An emergency $250 billion request to replenish a rapidly depleting SBA relief fund was blocked by Senate Democrats.

The measure was pushed by the White House and Senate Majority Leader Mitch McConnell as Republicans realized the urgency needed to ensure small businesses got the necessary relief that the stimulus package promised them.

McConnell sought to pass the cash infusion swiftly Thursday by unanimous consent with a skeleton crew of senators but the plan was derailed by Democrats who wanted to prioritize “disadvantaged communities” and demanded an additional $250 billion in funding for other random wants.

McConnell pleaded with Democrats to pass a measure that would change the funding for the program from $350 billion to $600 billion total in a “clean” emergency measure.

“My colleagues must not treat working Americans as political hostages. This does not have to be, nor should it be, contentious.” McConnell said, adding that lawmakers can pass other COVID-19 legislation in the future.

“Please do not block emergency aid you do not even oppose, just because you want something more,” McConnell implored.

The stalemate in the Senate comes as a record-breaking number of Americans have filed for unemployment with the economy shutting down nationwide under stay-at-home orders.

New jobless numbers out Thursday morning show a staggering total of 16.8 million Americans have filed for unemployment benefits in the last three weeks.

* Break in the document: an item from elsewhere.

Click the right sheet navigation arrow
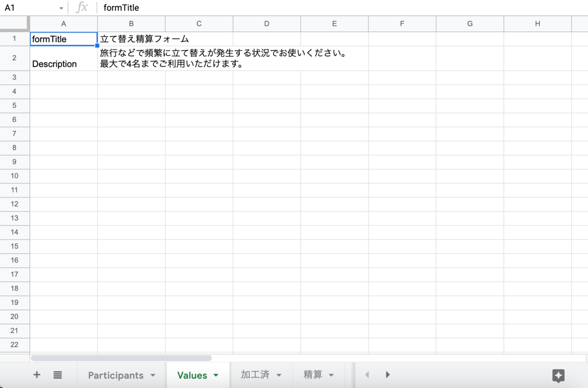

During a brief Senate session Thursday morning, McConnell sought unanimous consent for the small business funding boost. But Cardin objected. And McConnell formally rejected the Democrats’ alternative proposal – creating an impasse.

And even if it had passed the Senate, House Speaker Nancy Pelosi warned Wednesday the narrow McConnell plan couldn’t pass the House by unanimous consent.

During her weekly press conference Pelosi made the absurd claim that there was “no data” to suggest small businesses need more funding.

“There is no data as to why we need the rest when there are outstanding needs,” Pelosi said, calling McConnell’s decision to bring the emergency measure to the floor a “stunt.”

Confusingly, Pelosi later told Anderson Cooper that the PPP “really needs money right away, we know that, because of the demand,” and acknowledged that “the $350 billion for the Paycheck Protection Program (PPP) included in the last round of coronavirus relief is insufficient to meet the demand.”

McConnell said at least $100 billion in loans for small businesses has already been approved under the program since it started accepting applications April 3, meaning that nearly 30% of the fund is already accounted for in a matter of days.

Treasury Secretary Steve Mnuchin reportedly told McConnell the funds are going fast and, according to Fast Company, some banks, including Wells Fargo, have actually reached their lending capacity after loaning out a whopping $10 billion in just the first week of the program — and Wells Fargo limited its loans to small businesses with 50 or fewer employees.

Following the holdup, a furious McConnell accused Democrats of trying to hold paychecks “hostage” and blasted them for trying to push programs that have “zero” chance of passing the House and Senate.

“We cannot play games with this crisis,” McConnell said.